> [To do]: From the listing below, work out how many lines contain "computer". Reply with that number only.

*****

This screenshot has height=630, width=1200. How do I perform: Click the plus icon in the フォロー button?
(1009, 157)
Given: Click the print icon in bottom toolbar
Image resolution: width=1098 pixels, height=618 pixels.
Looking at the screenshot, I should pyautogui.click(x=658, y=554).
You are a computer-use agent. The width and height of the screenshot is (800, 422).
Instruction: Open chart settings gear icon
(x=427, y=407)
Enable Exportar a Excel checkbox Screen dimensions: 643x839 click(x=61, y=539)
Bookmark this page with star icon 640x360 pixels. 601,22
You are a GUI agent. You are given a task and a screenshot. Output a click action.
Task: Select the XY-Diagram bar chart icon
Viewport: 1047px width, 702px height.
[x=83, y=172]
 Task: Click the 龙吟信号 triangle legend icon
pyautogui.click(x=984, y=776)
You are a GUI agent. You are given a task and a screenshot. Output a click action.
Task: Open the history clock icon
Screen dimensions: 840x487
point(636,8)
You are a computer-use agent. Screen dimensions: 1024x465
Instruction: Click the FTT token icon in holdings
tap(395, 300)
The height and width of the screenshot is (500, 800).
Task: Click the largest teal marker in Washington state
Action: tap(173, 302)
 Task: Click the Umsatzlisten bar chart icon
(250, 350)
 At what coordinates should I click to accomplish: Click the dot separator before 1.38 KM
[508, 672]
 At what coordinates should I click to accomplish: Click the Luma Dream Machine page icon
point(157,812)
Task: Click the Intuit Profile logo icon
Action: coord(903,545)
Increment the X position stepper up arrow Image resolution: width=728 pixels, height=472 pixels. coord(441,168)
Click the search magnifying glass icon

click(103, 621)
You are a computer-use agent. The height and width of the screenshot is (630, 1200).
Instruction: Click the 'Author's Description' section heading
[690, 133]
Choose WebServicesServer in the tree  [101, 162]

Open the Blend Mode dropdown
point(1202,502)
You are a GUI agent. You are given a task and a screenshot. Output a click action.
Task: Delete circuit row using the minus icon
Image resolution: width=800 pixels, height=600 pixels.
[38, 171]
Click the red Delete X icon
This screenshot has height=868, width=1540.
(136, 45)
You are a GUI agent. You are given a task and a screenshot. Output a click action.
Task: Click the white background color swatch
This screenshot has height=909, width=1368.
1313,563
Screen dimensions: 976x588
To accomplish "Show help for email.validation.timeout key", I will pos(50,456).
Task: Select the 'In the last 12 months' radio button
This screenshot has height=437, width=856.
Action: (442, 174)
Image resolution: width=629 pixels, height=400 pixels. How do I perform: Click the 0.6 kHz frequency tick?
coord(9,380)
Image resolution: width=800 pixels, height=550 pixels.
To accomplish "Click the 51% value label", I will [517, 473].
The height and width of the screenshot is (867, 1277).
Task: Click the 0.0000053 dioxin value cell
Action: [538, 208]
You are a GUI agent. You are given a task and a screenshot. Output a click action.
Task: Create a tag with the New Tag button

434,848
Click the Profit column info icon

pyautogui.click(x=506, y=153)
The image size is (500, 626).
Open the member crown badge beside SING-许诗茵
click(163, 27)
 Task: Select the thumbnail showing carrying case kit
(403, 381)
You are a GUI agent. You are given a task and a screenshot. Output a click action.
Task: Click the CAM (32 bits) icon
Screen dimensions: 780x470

*****

> [The answer]: 3